▶

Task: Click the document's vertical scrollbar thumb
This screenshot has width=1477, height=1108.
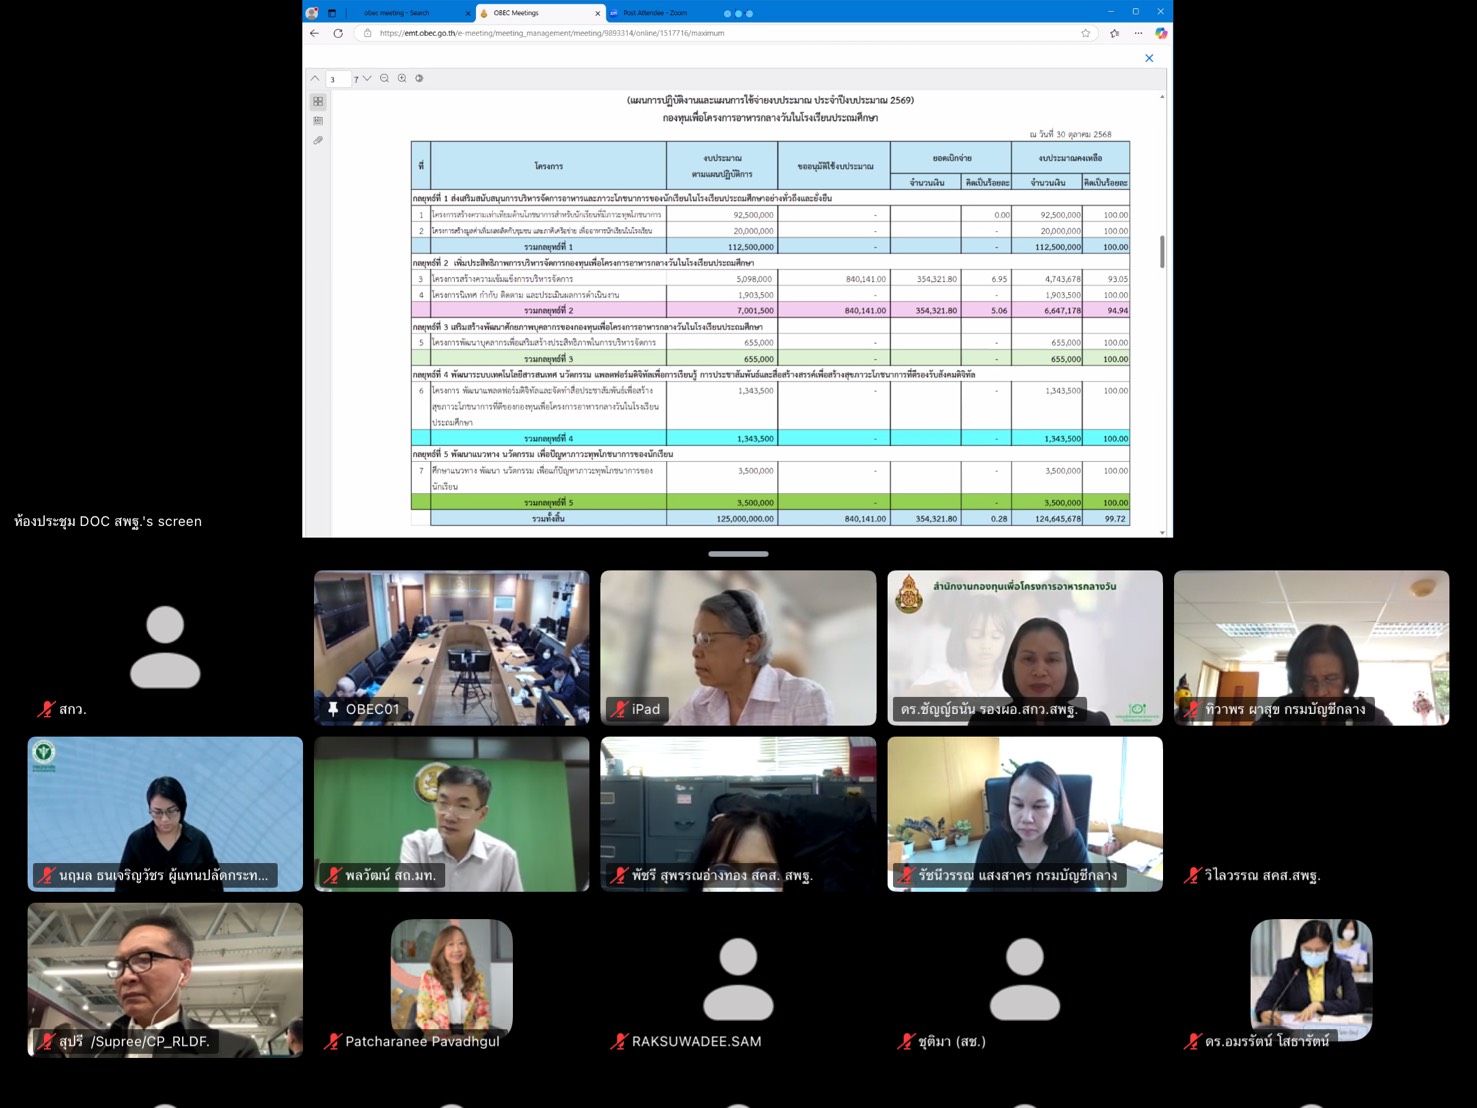Action: tap(1161, 251)
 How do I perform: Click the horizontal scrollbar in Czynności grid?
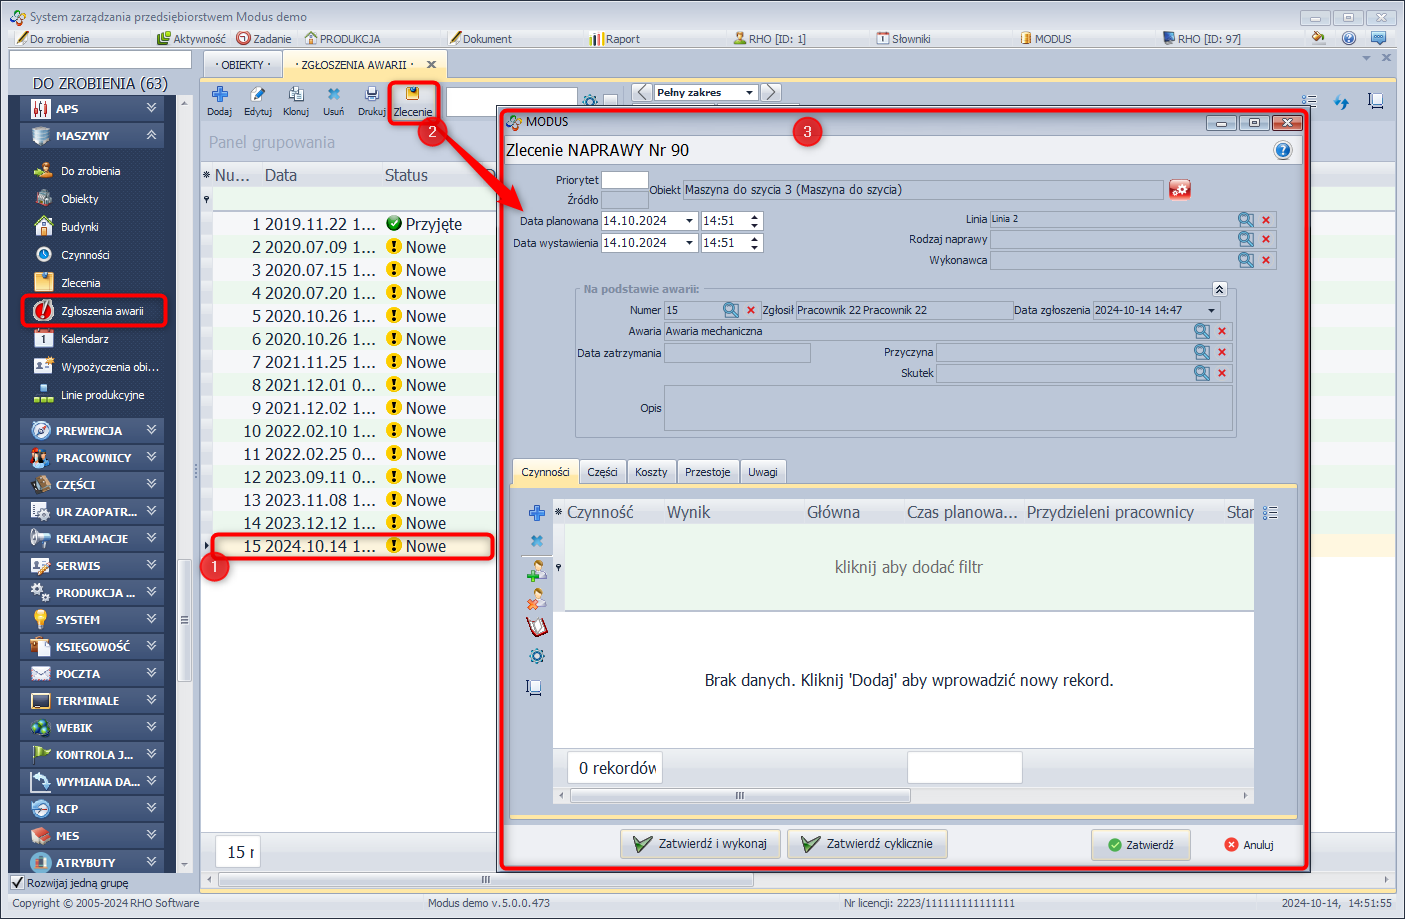pos(740,796)
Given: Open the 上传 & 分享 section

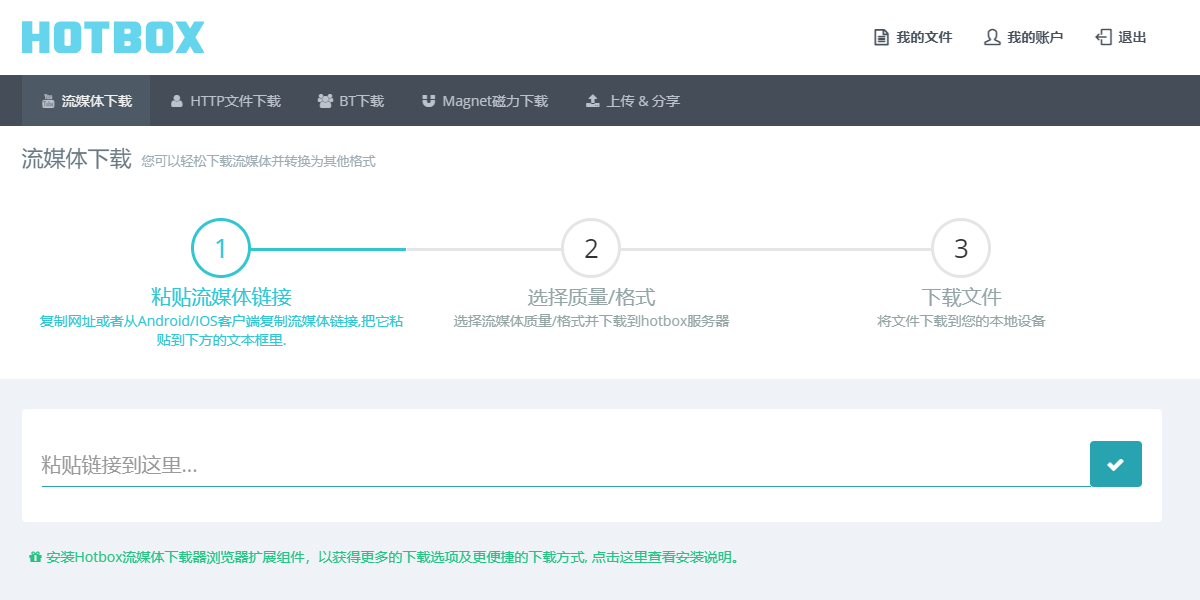Looking at the screenshot, I should click(632, 100).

◀

§ Aim of the task:
I would like the material repeated in full and exactly, with its images omitted.

§ Solution to the problem:
Task: Click the document's vertical scrollbar thumb
This screenshot has width=1477, height=1108.
Action: tap(1161, 251)
 How do I perform: Click the horizontal scrollbar in Czynności grid?
pos(740,796)
Given: Open the 上传 & 分享 section

Looking at the screenshot, I should click(632, 100).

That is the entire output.